■ Stated goal:
Render the lines of the items below as a numbered list, skipping any blank lines. Leave the pictures out of your answer.

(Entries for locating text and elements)
= = = = =

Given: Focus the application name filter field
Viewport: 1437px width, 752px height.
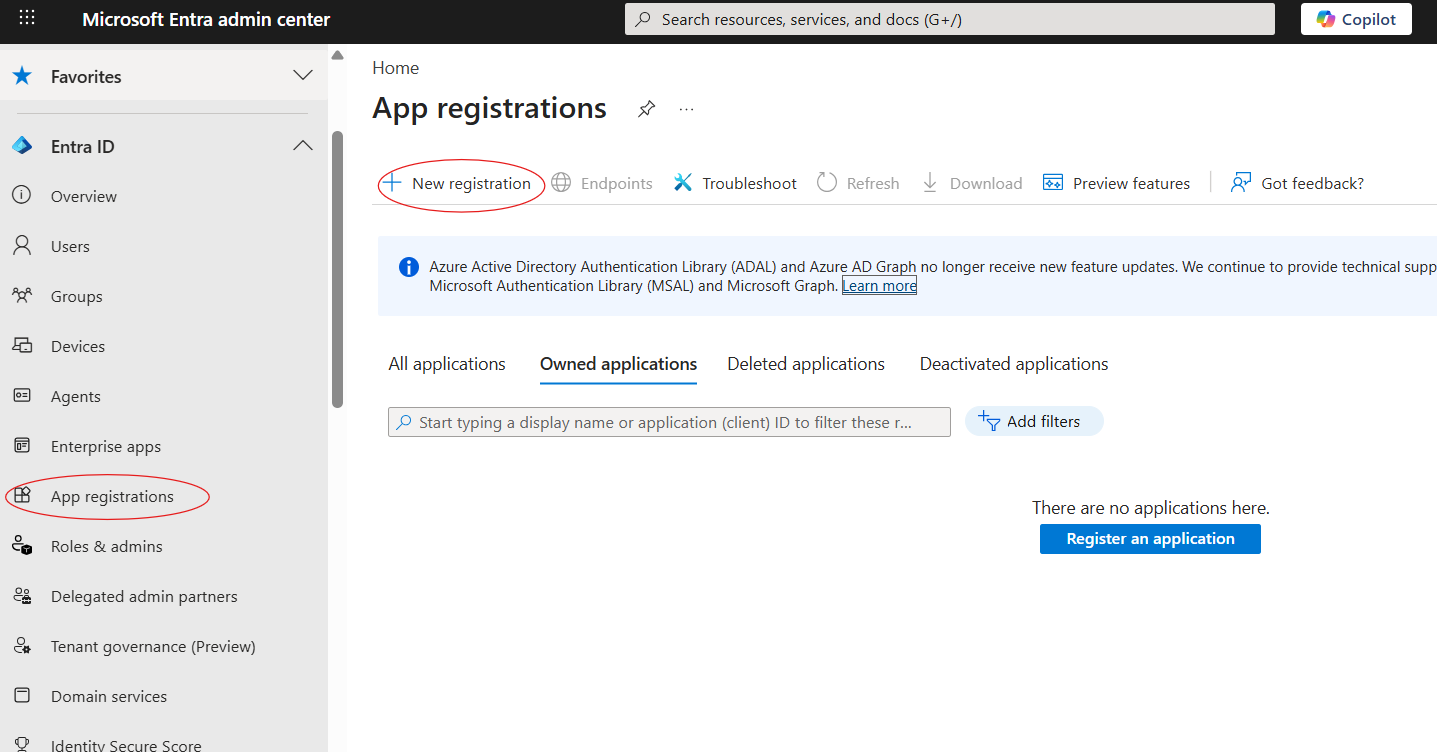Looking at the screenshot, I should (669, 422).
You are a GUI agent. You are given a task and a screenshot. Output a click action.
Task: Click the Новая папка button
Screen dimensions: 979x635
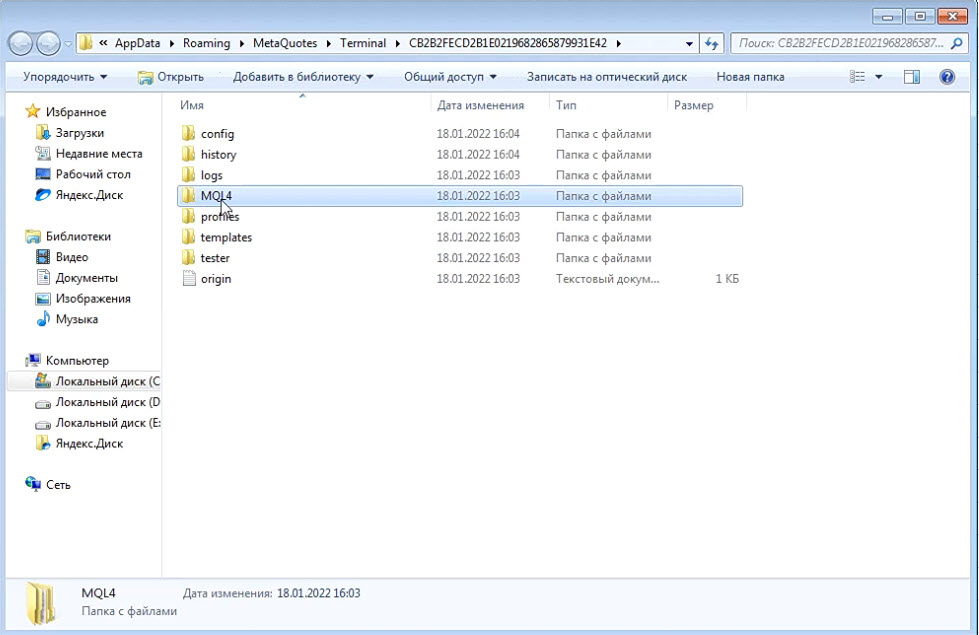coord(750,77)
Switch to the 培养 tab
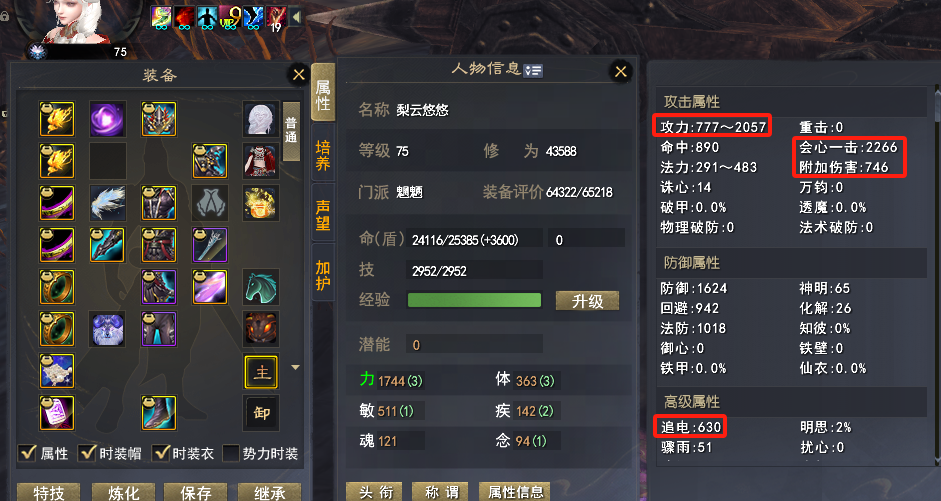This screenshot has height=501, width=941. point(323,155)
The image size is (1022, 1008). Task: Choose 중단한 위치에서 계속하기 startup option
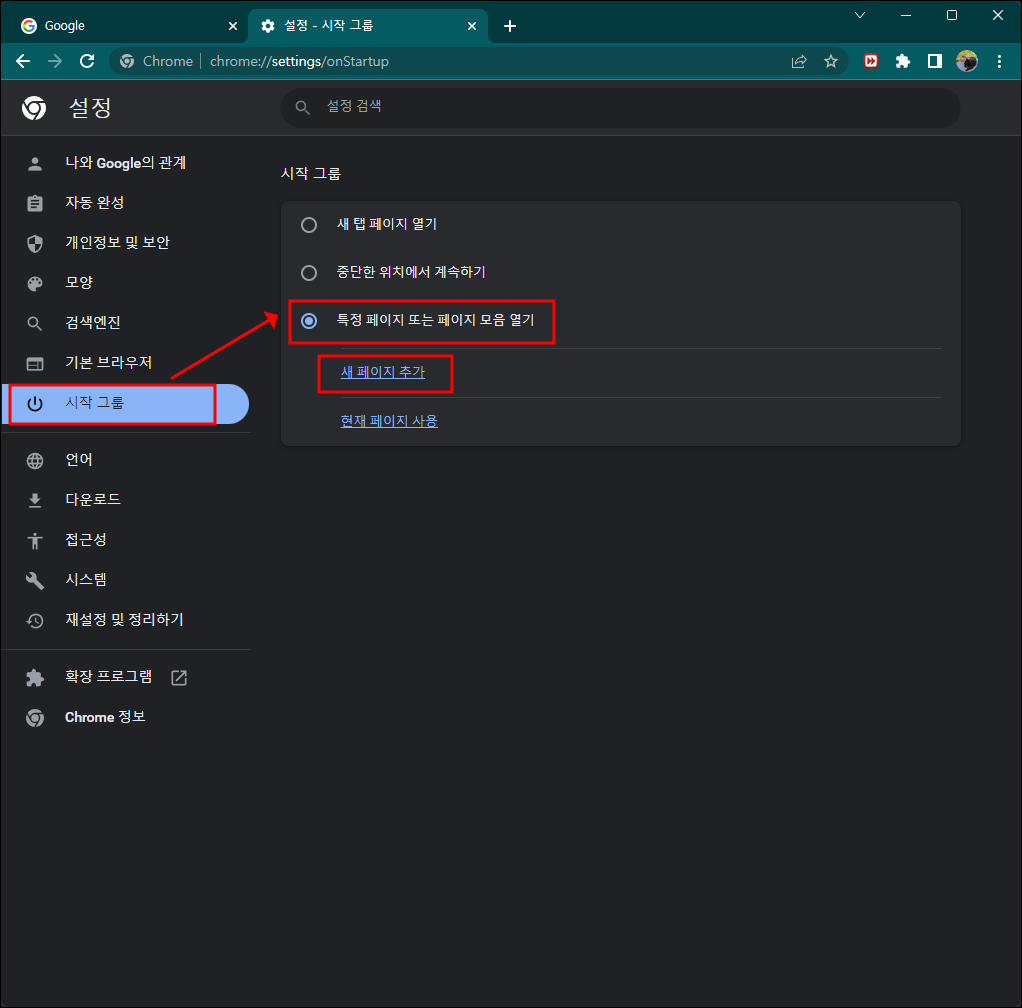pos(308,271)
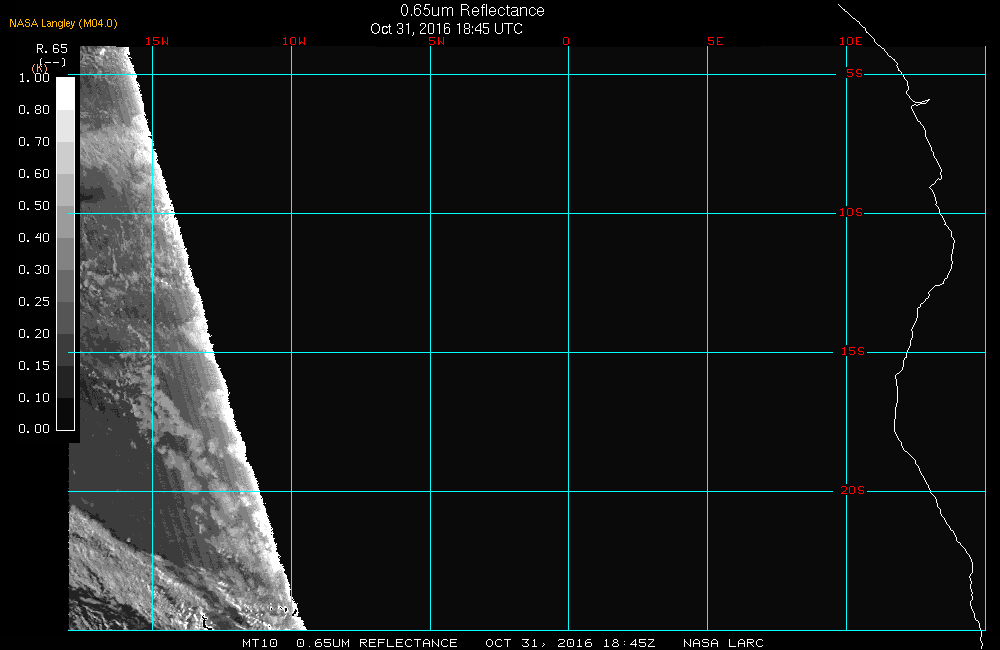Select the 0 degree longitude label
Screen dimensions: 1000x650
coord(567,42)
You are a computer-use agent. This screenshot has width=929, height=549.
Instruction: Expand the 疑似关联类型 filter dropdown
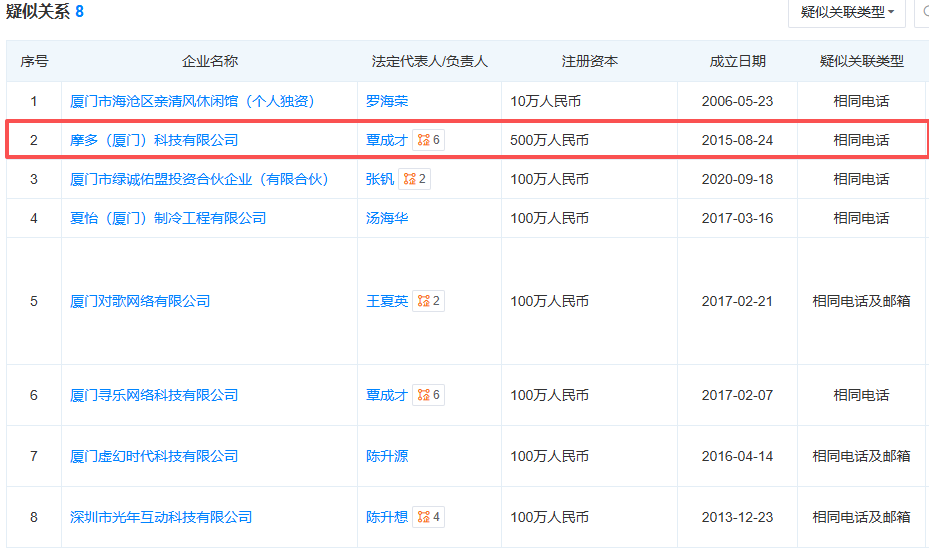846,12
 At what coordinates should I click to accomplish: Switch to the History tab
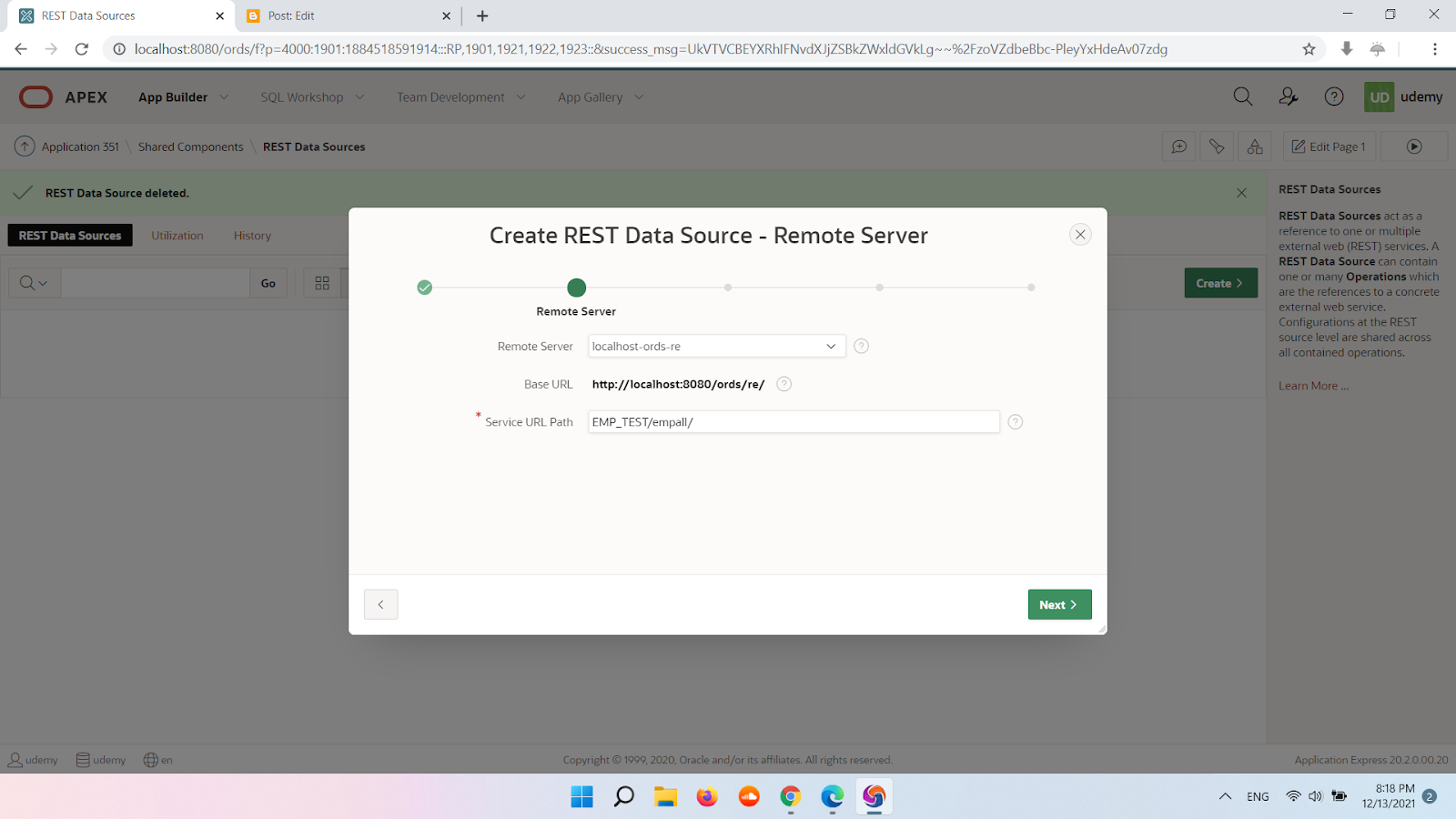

= = = = =

■ Completed exercise:
1. Given: Focus the application name filter field
2. Viewport: 1437px width, 752px height.
3. Looking at the screenshot, I should (669, 422).
4. You are a GUI agent. You are given a task and a screenshot. Output a click action.
5. Task: Click the Новая папка button
6. Screen dimensions: 979x635
7. coord(750,77)
8. Switch to the 培养 tab
9. This screenshot has height=501, width=941. point(323,155)
10. The image size is (1022, 1008). Task: Choose 중단한 위치에서 계속하기 startup option
11. pos(308,271)
12. Select the 0 degree longitude label
13. Screen dimensions: 1000x650
14. coord(567,42)
15. You are a computer-use agent. This screenshot has width=929, height=549.
16. Instruction: Expand the 疑似关联类型 filter dropdown
17. 846,12
18.  At what coordinates should I click to accomplish: Switch to the History tab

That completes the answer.